Unfortunately, the Reuters news story on the approval had a serious error in the last line, where they said: “The company has said it expects peramivir to generate annual sales of at least 5 billion yen ($55 million).”

They got this information from a Bloomberg story on September 9, but failed to note that sales estimate was for hospital sales only. The Bloomberg article said:

“Sept. 9 (Bloomberg) -- Shionogi & Co. forecast its experimental treatment peramivir will earn annual sales of about 5 billion yen ($54 million) in Japan on demand from hospitals for patients critically ill with influenza including swine flu.

"Shionogi plans to file data to Japan’s health ministry in November for approval to market the flu medication and expects to sell it as early as October next year, Takuko Y. Sawada, head of development at the Osaka, western Japan-based company, said in an interview.

"If approved, peramivir would compete with antiviral drugs such as Roche Holding AG’s Tamiflu and GlaxoSmithKline Plc’s Relenza.

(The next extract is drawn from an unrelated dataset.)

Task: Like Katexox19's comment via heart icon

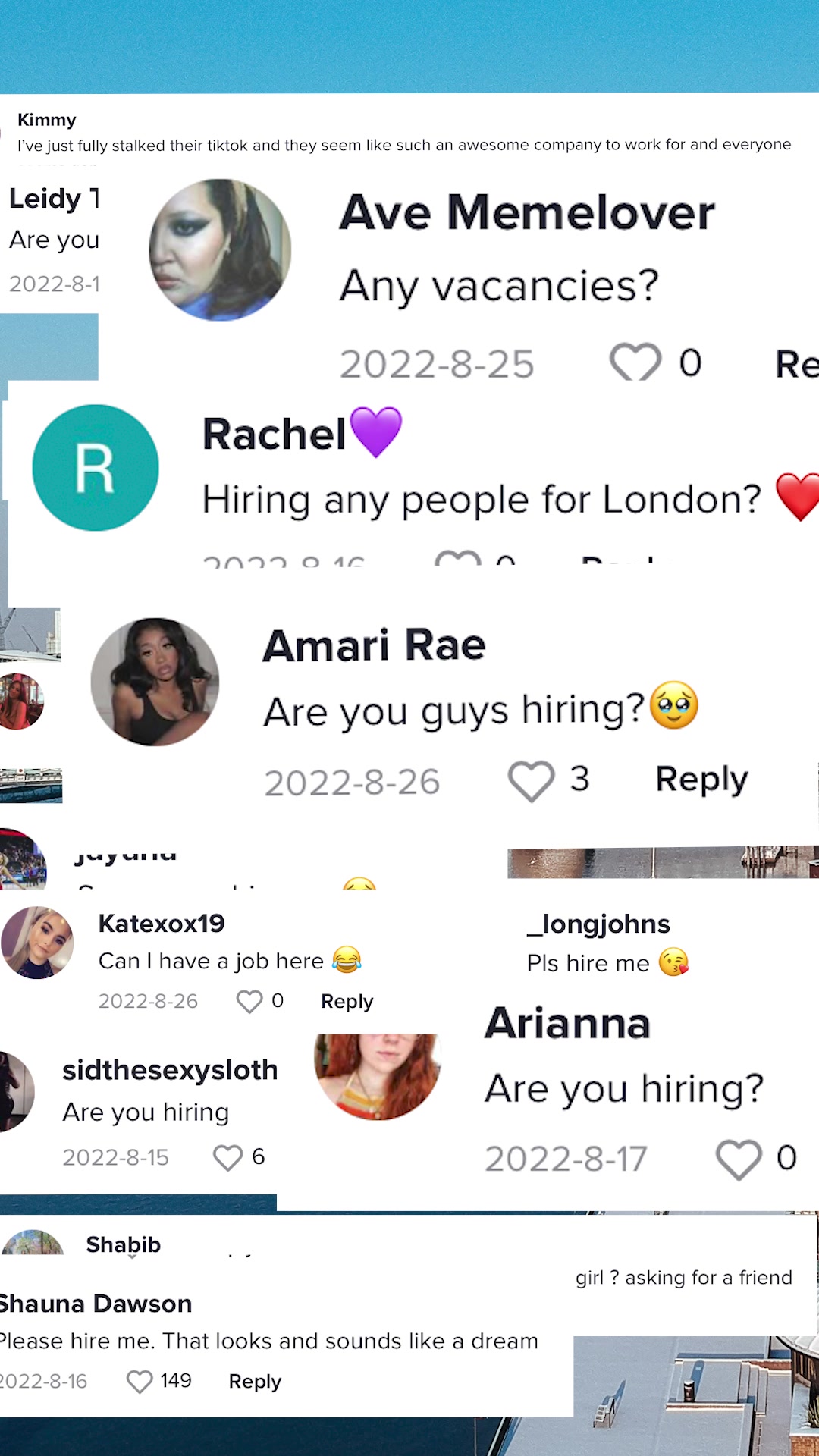Action: point(249,1001)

Sawada said peramivir, which has completed all three typically required trial stages, is administered directly into the blood stream, allowing it to be effective more rapidly.

“ 'It’s a good drug for severely ill flu patients, for whom it’s critical that antivirals are effective with a high degree of certainty,' Sawada said in Osaka yesterday. There is demand for intravenously administered drugs for such patients, she said.”

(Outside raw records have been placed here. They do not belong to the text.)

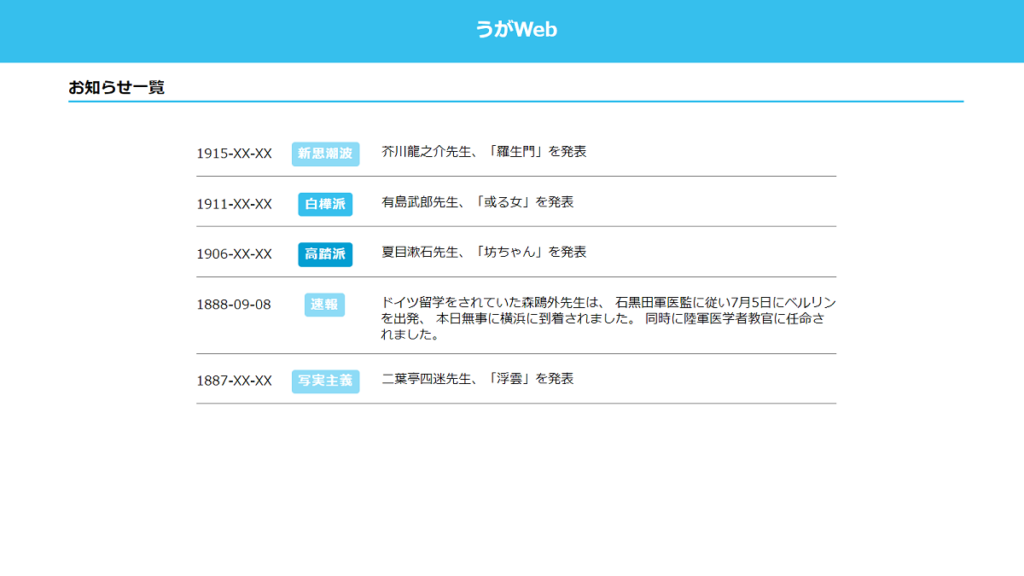Click the 新思潮派 category tag
The image size is (1024, 576).
coord(325,154)
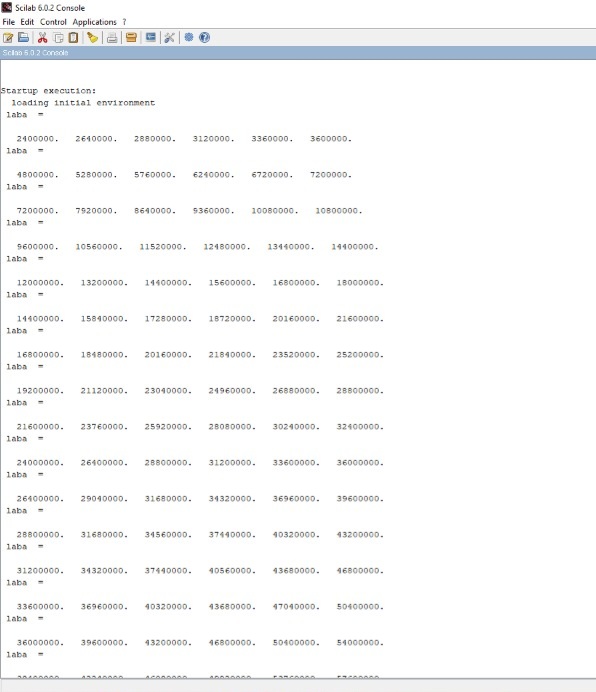This screenshot has width=596, height=692.
Task: Clear the console with the broom icon
Action: 92,38
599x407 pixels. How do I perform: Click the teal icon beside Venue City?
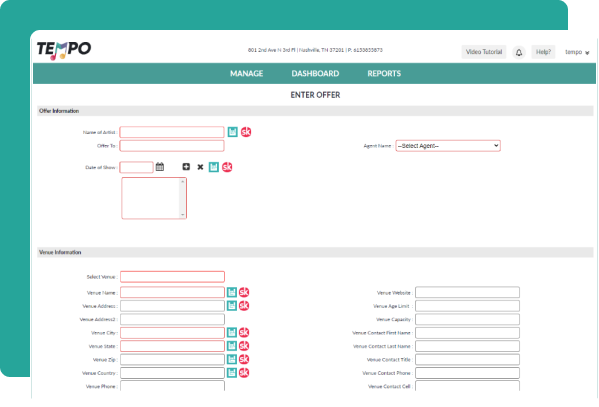pos(232,332)
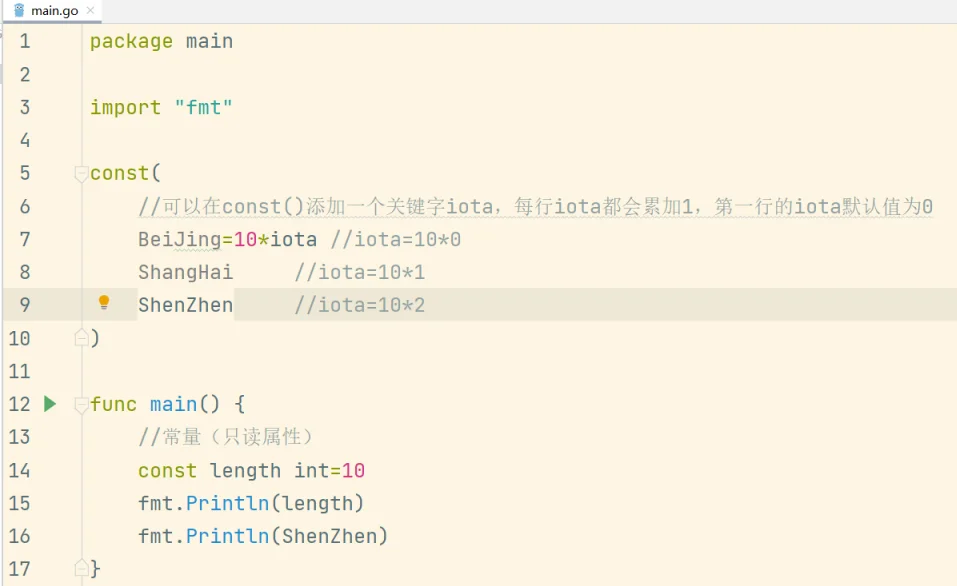
Task: Click the yellow lightbulb quick-fix icon
Action: point(104,302)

The Shionogi spokeswoman clearly was referring to the hospital market only. But Shionogi's approval is for outpatient as well as hospital use, and the company is on record saying they expect to treat 600,000 patients this year and three million during the next flu season. If they were only looking for $54 million in sales, three million treatments would have to sell for $18 a dose. There is no intravenous drug that sells for $18 a dose, and the price per dose in the U.S. is $450. The Reuters story was misleading, because it implied the $54 million was for total sales of peramivir, not just hospital sales.

The erroneous number weighed on the stock, as a 20% royalty on $55 million in sales would be only $11 million, or 25 cents a share for BCRX.

In reality, the three million doses will be priced between $150 and $450 a dose, yielding $450 million to $1.35 billion in sales for Shionogi. The 20% royalty to BioCryst would be $90 million to $270 million, or $2.05 to $6.15 per BCRX share. Management has said their royalty is “between 10% and 20%.” It could start at 20% and then decline with accumulated volume. Or it could start at 10% to recognize Shionogi's expenses to get the drug approved and introduced, and then rise with accululated volume. I don't know.

So assume it is only 10%, and Shionogi prices a dose at the low end of my forecast range. That is still $1.00 a share for BCRX as recurring revenue for many years. That is worth 20X to 30X, so I am not changing my $30 near-term target. It takes only one analyst to run the numbers, or the company to document their royalty guidance, to get the stock to $30.

Of course, if the price per dose is $450 and the royalty is 20%, the $6+ in pretax royalty income would support a much higher target price for BCRX.